この世界にある創造の輝き、俺達自身が紡いできた創造の輝き、暖かい力は勇気と闘う意思をくれる。俺達はそれを真っ直ぐぶつければいいだけ。
花びらのように開いた両手に集まった創造力は大きさこそ、その中におさまるサイズだ。
しかし、その強さは以前のものとは違う。創造力の基盤が圧倒的に増えた。見た目は同じでも中身はまったく違う。
「クリエイト・バスター」
集めた創造力を解き放つと、巨大な光線となりベインへと向かい進んでいく。
ベインの表情はなにも変わらない。危険なんて訪れていないと思っていそうだ。
「それ、俺もやってみたかったんだよなぁ」
ベインは両手を前にだし手のひらを広げると、その中心に破壊力を一瞬で集めた。赤黒い破壊球はすでに放出できる状態になっている。
(あれだけの破壊力を一瞬で)
巨大赤黒い破壊球は半身ほどの大きさ、見た目の大きさだけではなく、今まで感じたことのない破壊力が内包されているのは遠目からでも解る。
「破壊しろ、ブレイク・バスター」
ベインの両手から、赤黒い破壊球は巨大な光線となり照射された。
クリエイトが放った創造力と破壊力は衝突、大きなエネルギーのぶつかいによる衝撃波が発生する。

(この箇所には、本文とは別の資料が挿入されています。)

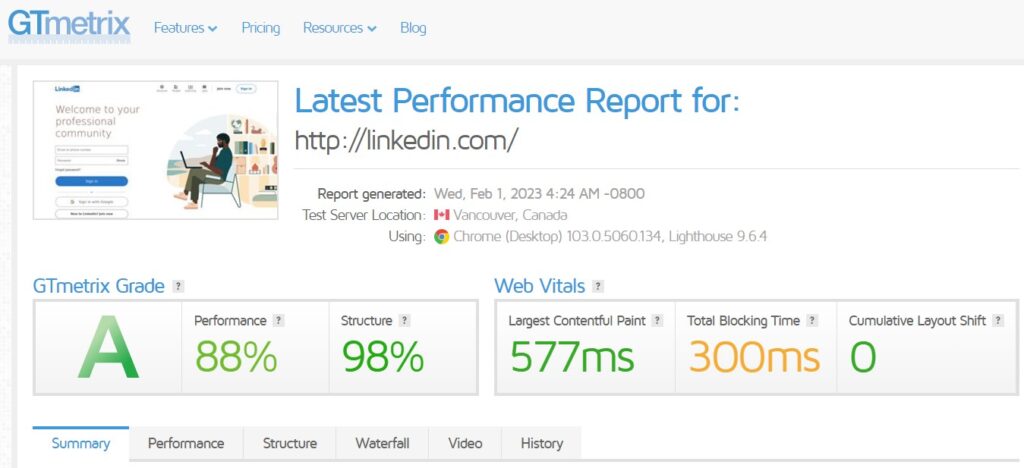The width and height of the screenshot is (1024, 468).
Task: Select the Structure tab
Action: click(x=290, y=443)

苦しみ、楽しみ、破壊する。純粋な破壊の願いは創造を打ち負かそうとしてくる。
この願いが正義か悪かどうかは関係ない。創造を信じ、創造を守る、その願いを叶えるために対抗しなければならない。
「くぅううううう」
徐々に赤黒い破壊力に押されている。
「俺の力も」
俺の中に流れる創造力、それはドラゴンの形となって重なりあう。
「あたし達の力も使って」
絵麻、ブレイド、ティアも創造力を届け、ベインの破壊力に対抗する力を与えてくれた。
創造の輝きは仲間達の力を受けて再び強く輝き、黒い破壊の意思を押し戻していく。
「ベイン、これが俺達のつながり、俺達の創造の輝きだ!」
仲間達と力を合わせた創造の輝き、この力は通じている。これならベインにだって。
「良い顔つきだ。希望を見いたし、自らの強さを信じてるんだよなぁ」
「負けそうになってるからって、こっちを動揺させるつもり。そうはいかないから」
ベインは赤黒い破壊力を押し戻されているのに、余裕な態度を崩さない。ただのはったりとも考えずらいが、そんなこときにしている余裕はない。

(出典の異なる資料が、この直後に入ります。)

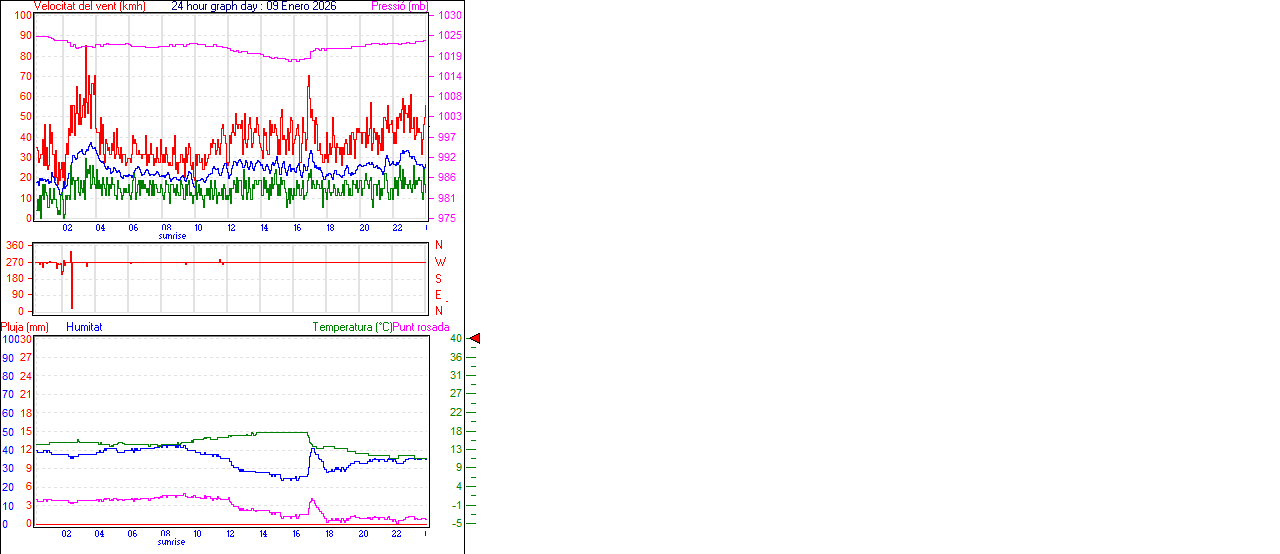Click the blue 'Humitat' legend label
Image resolution: width=1280 pixels, height=554 pixels.
[84, 327]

負けないため、勝つために雑念を捨てることに終始する。
想いを強め、限界まで創造力をひきだす。この一撃にすべてを……
「すべてをこめた一撃……それがつうじなくなったら、どうなるんだ!」
ベインからおびただしい量の赤黒い破壊力が溢れ出し、俺達の創造力を上回りはじめていく。
なんだ、なにをしている。本気だったんだろ、さっきまで本気だったはず。なんでまだ余力を残しているんだ。
(なんだあの力、押し返される……)
すでに全力をだしている。それなのに赤黒い破壊力を押し返すことができない、だんだん俺達の創造力が侵食されていく……
「まだやれる、まだだ」
諦めるな、ここで負けたら打つ手がなくなる。まだ残っている力を引き出して……
「もう無駄さ。希望に満ちた白い心が黒く濁りはじめてるぞ」
呼吸がだんだんと荒くなり、ベインの挑発がさらにこちらを焦らせる。。
焦りは心を不安定にさせ、それが迷いにつながった。
。
「終わりだ!」
ベインはさらに赤黒い破壊力を強めると、俺達が創り出した創造の輝きは完全に消滅した。

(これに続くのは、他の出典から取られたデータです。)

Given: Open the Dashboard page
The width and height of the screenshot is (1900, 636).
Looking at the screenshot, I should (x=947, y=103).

赤黒い光が進む、進み続ける。もう逃れることはできない。
「創磨!」
「マスター!」
ベインの破壊力が直撃する前、クリエイトとブレイドは自らの身体を盾にした。
それでもすべてを防ぎきれるわけではない。赤黒い創造力につつまれ、全身に激痛がはしる。直撃しているクリエイトとブレイドよりも、いくらか威力は減衰しているのにも関わらず、破壊力に蝕まれ立ち上がれなくなった。
「くそ、動け……」
赤黒い破壊力の輝きが消えた頃には、5人全員がその場に動けなくなる。
敗北したことを痛感するしかなかった。